HOUSTON, Oct. 22, 2013 /PRNewswire/ -- Crestwood Midstream Partners LP (NYSE: CMLP) ("Crestwood Midstream") announced today that it has priced $600,000,000 aggregate principal amount of its 6.125 percent Senior Notes due 2022 (the "Notes") issued in a private offering that is exempt from the registration requirements of the Securities Act of 1933, as amended (the "Securities Act"). The offering size was increased to $600 million from $500 million. The Notes will be guaranteed on a senior unsecured basis by certain of Crestwood Midstream's current and future domestic subsidiaries.
Crestwood Midstream expects to use the net proceeds from this offering to fund a portion of the consideration payable by it in connection with its contemplated acquisition of Arrow Midstream Holdings, LLC, a Delaware limited liability company ("Arrow"), and to pay down outstanding borrowings under its revolving credit facility. The closing of this offering, coupled with the closing of the common unit offering on October 23, 2013 and the common units to be issued directly to the sellers of Arrow concurrently with the Arrow acquisition, will complete the long-term financing of the Arrow acquisition.
The Notes and the related guarantees are being offered only to qualified institutional buyers in reliance on the exemption from registration set forth in Rule 144A under the Securities Act, and outside the United States to non-U.S. persons in reliance on the exemption from registration set forth in Regulation S under the Securities Act.
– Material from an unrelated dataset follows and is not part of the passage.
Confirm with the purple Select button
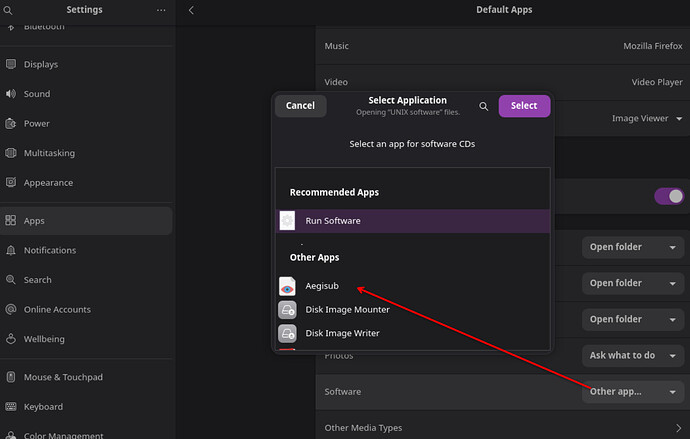The width and height of the screenshot is (690, 439). [524, 106]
The Notes and the related guarantees have not been registered under the Securities Act, or the securities laws of any state or other jurisdiction, and may not be offered or sold in the United States without registration or an applicable exemption from the Securities Act and applicable state securities or blue sky laws and foreign securities laws.
This press release shall not constitute an offer to sell, or the solicitation of an offer to buy, any securities, nor shall there be any sales of the Notes in any jurisdiction in which such offer, solicitation or sale would be unlawful prior to registration or qualification under the securities laws of any such jurisdiction. This notice is being issued pursuant to and in accordance with Rule 135(c) under the Securities Act.
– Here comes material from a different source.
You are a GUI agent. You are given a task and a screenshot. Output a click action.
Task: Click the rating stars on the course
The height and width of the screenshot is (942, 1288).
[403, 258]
About Crestwood Midstream Partners LP
Houston, Texas, based Crestwood Midstream (NYSE: CMLP) is a master limited partnership that owns and operates midstream businesses in multiple unconventional shale resource plays across the United States. Crestwood Midstream is engaged in the gathering, processing, treating and compression of natural gas; transportation and storage of natural gas; transportation, fractionation, storage, and terminalling of NGLs; and storage and terminalling of crude oil. Prior to the merger of Crestwood Midstream Partners LP into Inergy Midstream, L.P., which was completed on October 7, 2013, the partnership was named Inergy Midstream, L.P. and was traded on the New York Stock Exchange under the ticker symbol "NRGM."